Repeat every record exactly.
=== Section Start ===
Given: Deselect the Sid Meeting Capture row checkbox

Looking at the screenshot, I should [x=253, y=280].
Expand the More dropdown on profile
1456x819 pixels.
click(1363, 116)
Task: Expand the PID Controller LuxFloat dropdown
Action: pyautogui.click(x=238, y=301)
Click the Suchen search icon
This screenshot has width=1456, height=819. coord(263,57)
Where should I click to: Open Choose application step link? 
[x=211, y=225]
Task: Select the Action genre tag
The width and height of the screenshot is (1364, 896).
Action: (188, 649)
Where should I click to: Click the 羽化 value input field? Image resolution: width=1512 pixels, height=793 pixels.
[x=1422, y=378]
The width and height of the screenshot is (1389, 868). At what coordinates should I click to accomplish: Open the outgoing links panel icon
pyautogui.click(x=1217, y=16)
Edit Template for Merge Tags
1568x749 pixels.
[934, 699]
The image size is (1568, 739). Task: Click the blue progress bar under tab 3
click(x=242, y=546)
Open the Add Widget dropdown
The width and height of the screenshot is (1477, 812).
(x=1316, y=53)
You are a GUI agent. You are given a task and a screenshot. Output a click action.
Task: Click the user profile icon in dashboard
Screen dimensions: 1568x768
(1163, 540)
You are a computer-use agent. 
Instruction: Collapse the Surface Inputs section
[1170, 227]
=== Section End ===
=== Exercise result ===
Given: Deselect the Sid Meeting Capture row checkbox

Looking at the screenshot, I should [x=253, y=280].
Expand the More dropdown on profile
1456x819 pixels.
click(1363, 116)
Task: Expand the PID Controller LuxFloat dropdown
Action: pyautogui.click(x=238, y=301)
Click the Suchen search icon
This screenshot has width=1456, height=819. coord(263,57)
Where should I click to: Open Choose application step link? 
[x=211, y=225]
Task: Select the Action genre tag
The width and height of the screenshot is (1364, 896).
Action: (188, 649)
Where should I click to: Click the 羽化 value input field? Image resolution: width=1512 pixels, height=793 pixels.
[x=1422, y=378]
The width and height of the screenshot is (1389, 868). At what coordinates should I click to accomplish: Open the outgoing links panel icon
pyautogui.click(x=1217, y=16)
Edit Template for Merge Tags
1568x749 pixels.
[934, 699]
The image size is (1568, 739). Task: Click the blue progress bar under tab 3
click(x=242, y=546)
Open the Add Widget dropdown
The width and height of the screenshot is (1477, 812).
(x=1316, y=53)
You are a GUI agent. You are given a task and a screenshot. Output a click action.
Task: Click the user profile icon in dashboard
Screen dimensions: 1568x768
(1163, 540)
You are a computer-use agent. 
Instruction: Collapse the Surface Inputs section
[1170, 227]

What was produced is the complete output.